C’est à partir de cette année-là, en particulier dans une lettre du 27 juin où il est question du Livre de Saint-Joseph, que Joseph Zabalo voit « se retourner la relation de maître à disciple entre Jammes et Mauriac ». Les échanges divers se poursuivent cependant. Par exemple, dans cette même lettre, cet hommage admiratif de Mauriac :
L’essentiel est d’être Francis Jammes
et d’avoir écrit des vers comme
«Et le brasier de l’herbe en fleurs chante en dormant».
Autre exemple, différent : au début 1926, l’envoi par Jammes d’une photographie dédicacée prise au cours de l’été 1925 (en compagnie du chien Sultan), à laquelle Mauriac répond le 9 février 1926 :
Mon cher maître et ami,
merci de la photo où je me réjouis de vous voir si « vert »

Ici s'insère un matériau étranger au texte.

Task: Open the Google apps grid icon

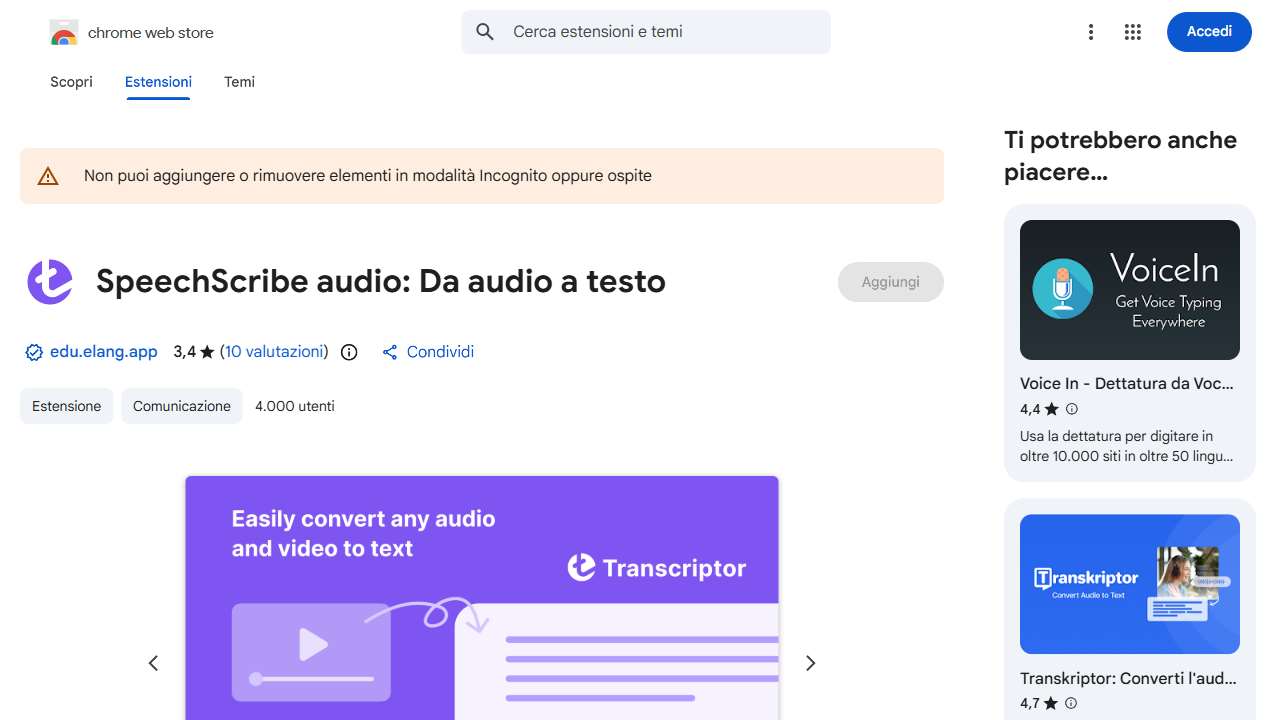Action: [1133, 32]
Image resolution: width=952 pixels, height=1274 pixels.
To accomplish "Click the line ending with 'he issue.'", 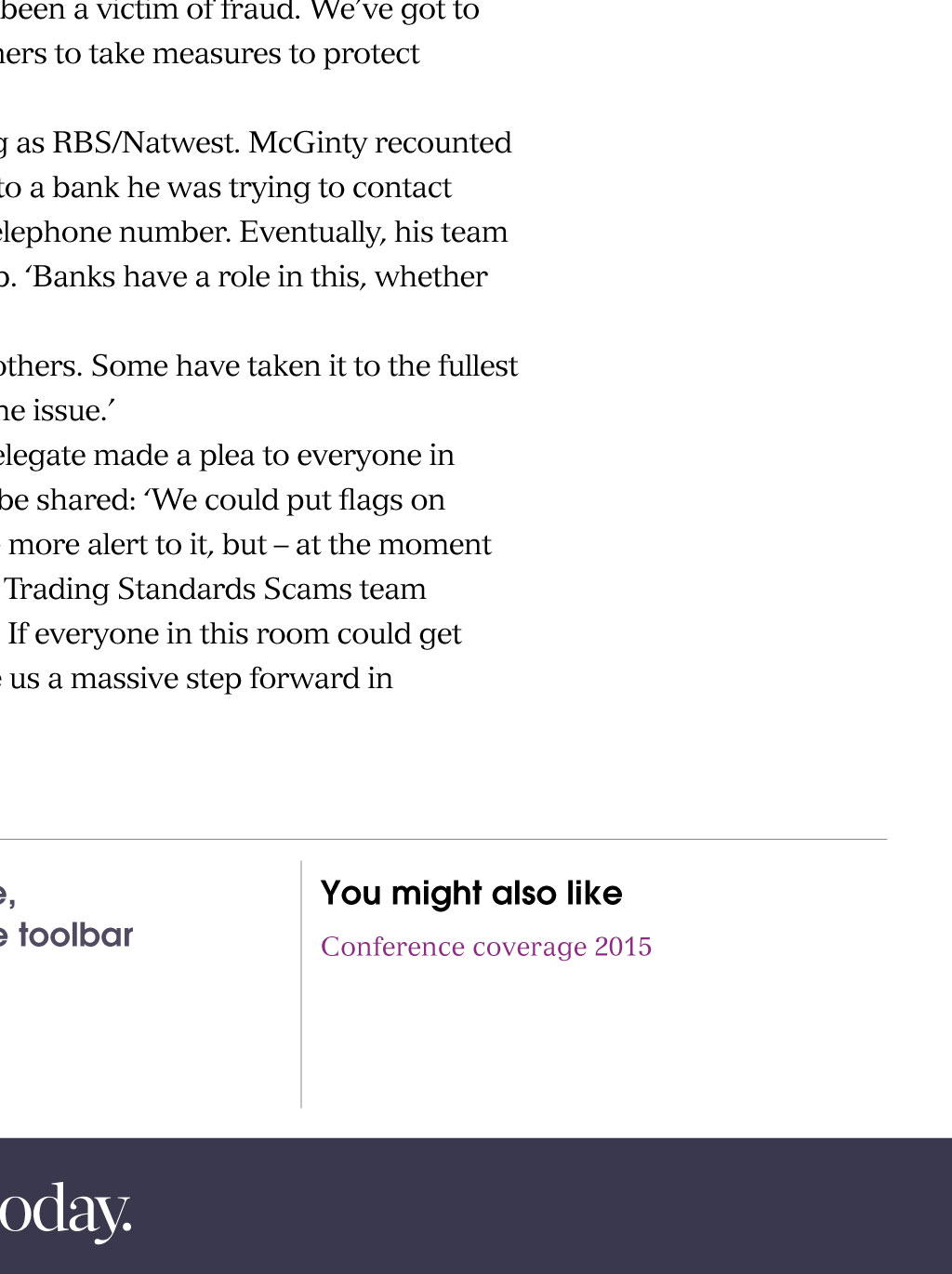I will point(58,410).
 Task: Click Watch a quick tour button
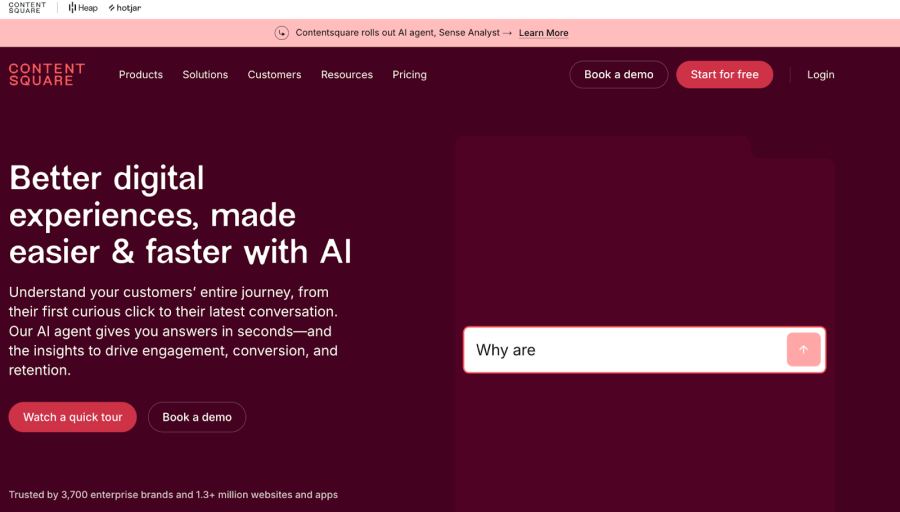(73, 417)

et tel qu’un beau chêne, et j’aime aussi le chien qui représente
tous ceux que vous avez chantés […]
Les succès grandissants du cadet durent, parfois, peiner l’aîné qui se sentait de moins en moins reconnu. Par exemple, l’élection de Mauriac à l’Académie française, le 1er juin 1933, renvoya Jammes à son double échec : sa missive du 19 novembre est de fait assez étrange.
Ainsi s’aggrava la disymétrie du commerce qu’entretinrent les deux écrivains. Mais peut-être faut-il surtout en retenir, comme l’écrit l’abbé Zabalo, « la fidélité de Mauriac à tout un ensemble de sentiments qu’il porte à Francis Jammes, son maître et ami : l’admiration, la reconnaissance, l’affection, le dévouement».
Mauriac admirait en Jammes un très grand poète, il lui était reconnaissant parce qu’il lui avait fait voir la beauté du monde, il l’aima quoiqu’il connût ses travers, et il le servit jusqu’au bout ainsi que le montre la conférence du 26 octobre 1937 au Théâtre des Champs-Elysées, conférence présidée par Claudel, préparée et introduite par Mauriac.
[…] ce chevreuil effarouché, vu par Greco, François Mauriac.
(Les Airs du mois, 9 mai 1938, in Le Patriarche et son troupeau, p. 274)
Longtemps avant de l’avoir connu, j’étais uni par les racines au poète que ma jeunesse a le plus aimé.
Je ne suis pas né en Béarn, Francis Jammes n’était pas bordelais. Les sucs de la même terre pourtant nous ont nourri tous les deux.
(François Mauriac : préface du catalogue de l’exposition organisée à la Bibliothèque Municipale de Bordeaux en 1960)
Bibliographie : 1/ « Francis Jammes et François Mauriac à travers leur Correspondance » (Introduction et notes de Joseph Zabalo), Bulletin de l’Association Francis Jammes, n° 50 (décembre 2009) et n° 51 (juin 2009). 2/ Jacques Le Gall : « Francis Jammes, notre maître, notre ami » : actes du colloque international François Mauriac Bordeaux-Malagar, septembre 2017 (à paraître dans les Cahiers Mauriac).